Thursday 7 February 2019

Keeping Them Honest !

The Royal Commission into the banking industry was certainly a revelation that Australia was at the mercy of a banking consortium that had little respect for the law and used practices that were clearly illegal to inflate its profits.  The report runs to a thousand pages and the ball is back in the governments court when it comes to enforcing the legal standards that apply to banking.

There has been criticism of the banking regulators who are on the government payroll and whose purpose was to ensure that banking standards in Australia were squeaky clean.  Now there is talk of giving APRA and ASIC new powers with the hope that in the future they will regulate banking and prevent the type of malpractice this Royal Commission has exposed.

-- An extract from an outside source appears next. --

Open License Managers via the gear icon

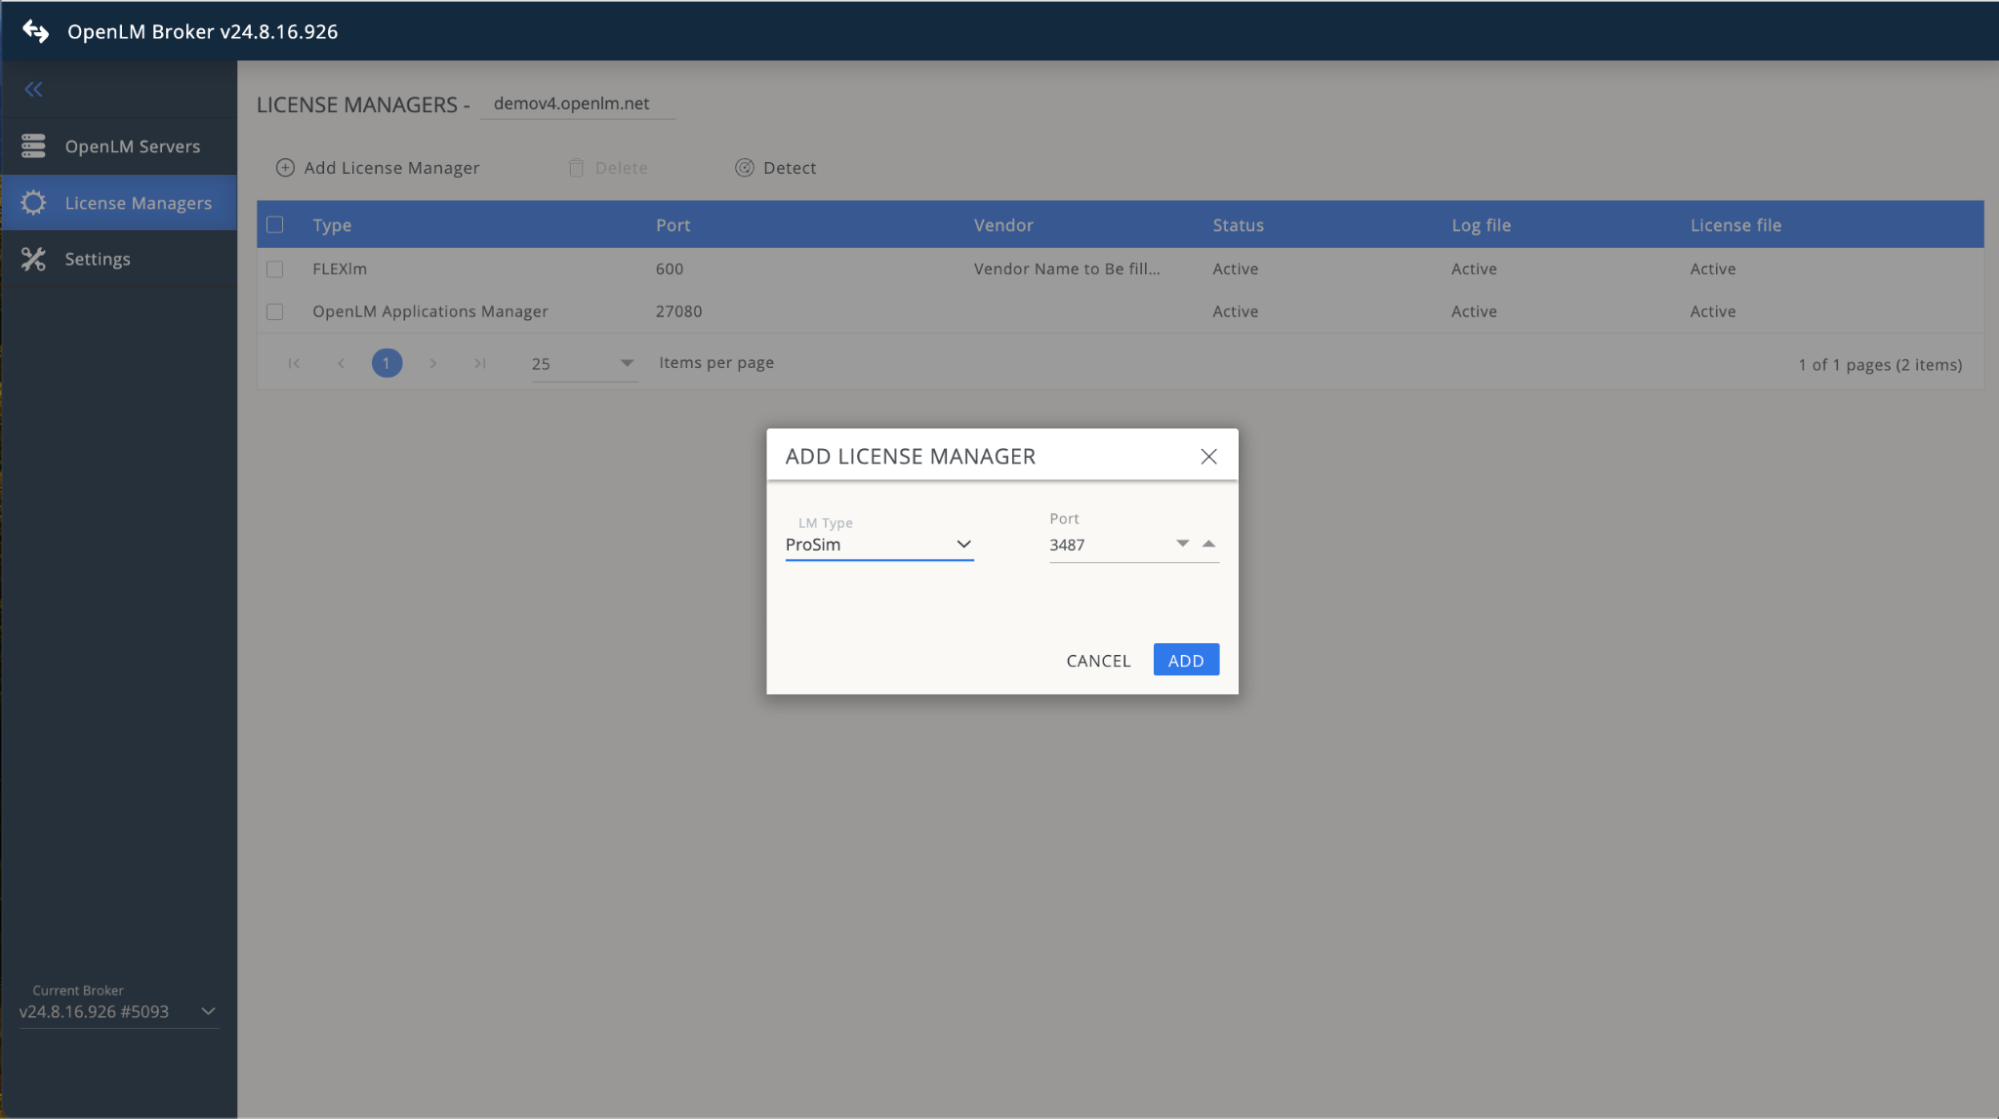point(34,202)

What seems to be missing is any measure to hold those regulators responsible for the mess that happened on their watch.  The banks were able to ignore the law because of the cosy association they had with both the Australian Prudential Regulation Authority and the  Australian Securities and Investment Commission.  That Royal Commission would not have been necessary if these banking watchdogs had been doing their duty.

Here in Australia there seems a strange reluctance to take strong action when dereliction of duty by regulators becomes evident.  The crash of 2008 came about when home mortgages in a rising home price market were packed into an investment category called " Derivatives " and this was given a triple A rating by the industry that appraises investment standards.   Unfortunately, these mortgages were " sliced and diced " and many were certain to fail and consequently many public investors found themselves holding worthless securities.

No action was taken against those regulators who granted triple A rating to securities that caused loss and precisely the same firms are today responsible for granting the rating that applies to securities on the investment market.  That lack of a response would have been abundantly clear to the well paid honchos who head APRA and ASIC.

Such failures need to bring a swift response.  The entire hierarchy of both those regulators need to be shown the door and that clear out should extend to middle management level.  In fact all at a supervisory level should be stripped of whatever tertiary qualifications they hold and banned from ever again working in the financial industry for the rest of their lives.  Where failure to act is clearly a law breach, they should be put before a court and required to account for their actions - or lack of actions.

Regulatory authorities in all their many forms will not take their responsibilities seriously unless failure brings both job termination and a status loss that reflects their future earning ability.  The banks got away with defrauding the public simple because the regulators allowed that to happen. The regulatory industry delivers well paid jobs, but they also come with responsibility.

This Royal Commission underlines what went wrong.  What is missing is the consequences that should apply to those who allowed it to happen.